◆ INFORMATION PROVIDED

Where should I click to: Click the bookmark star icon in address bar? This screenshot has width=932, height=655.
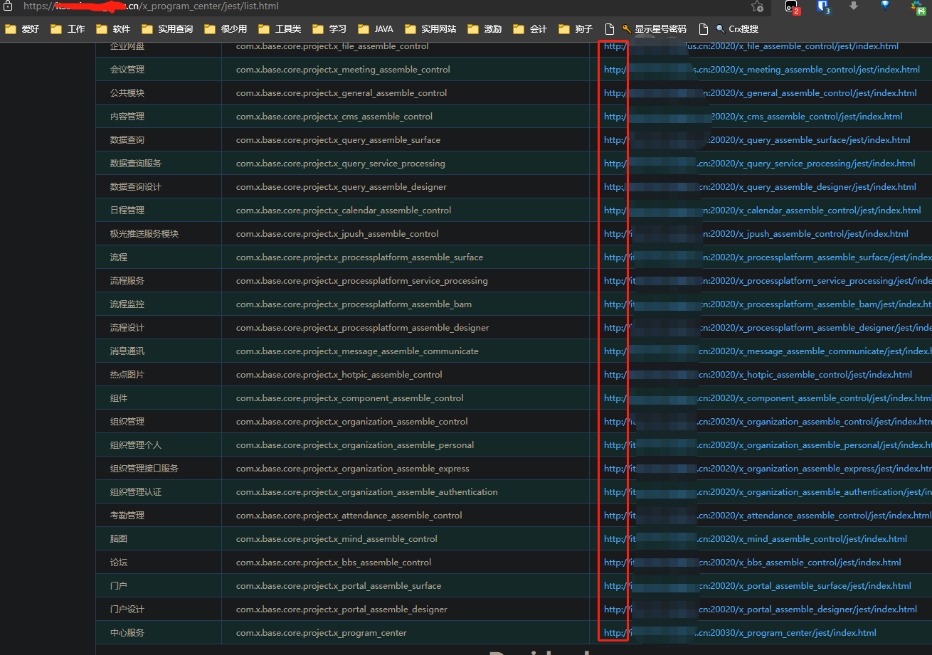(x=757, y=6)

---

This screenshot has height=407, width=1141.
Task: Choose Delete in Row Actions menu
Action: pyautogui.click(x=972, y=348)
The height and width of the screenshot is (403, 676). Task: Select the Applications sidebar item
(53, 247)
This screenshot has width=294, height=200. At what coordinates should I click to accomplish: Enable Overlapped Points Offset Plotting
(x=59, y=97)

◆ THE REQUEST
Output the rows starting at the line that contains "The height and" and ending at the line that contains "(x=59, y=97)", with no changes.

◆ ANSWER TO THE PROBLEM
The height and width of the screenshot is (403, 676). Task: Select the Applications sidebar item
(53, 247)
This screenshot has width=294, height=200. At what coordinates should I click to accomplish: Enable Overlapped Points Offset Plotting
(x=59, y=97)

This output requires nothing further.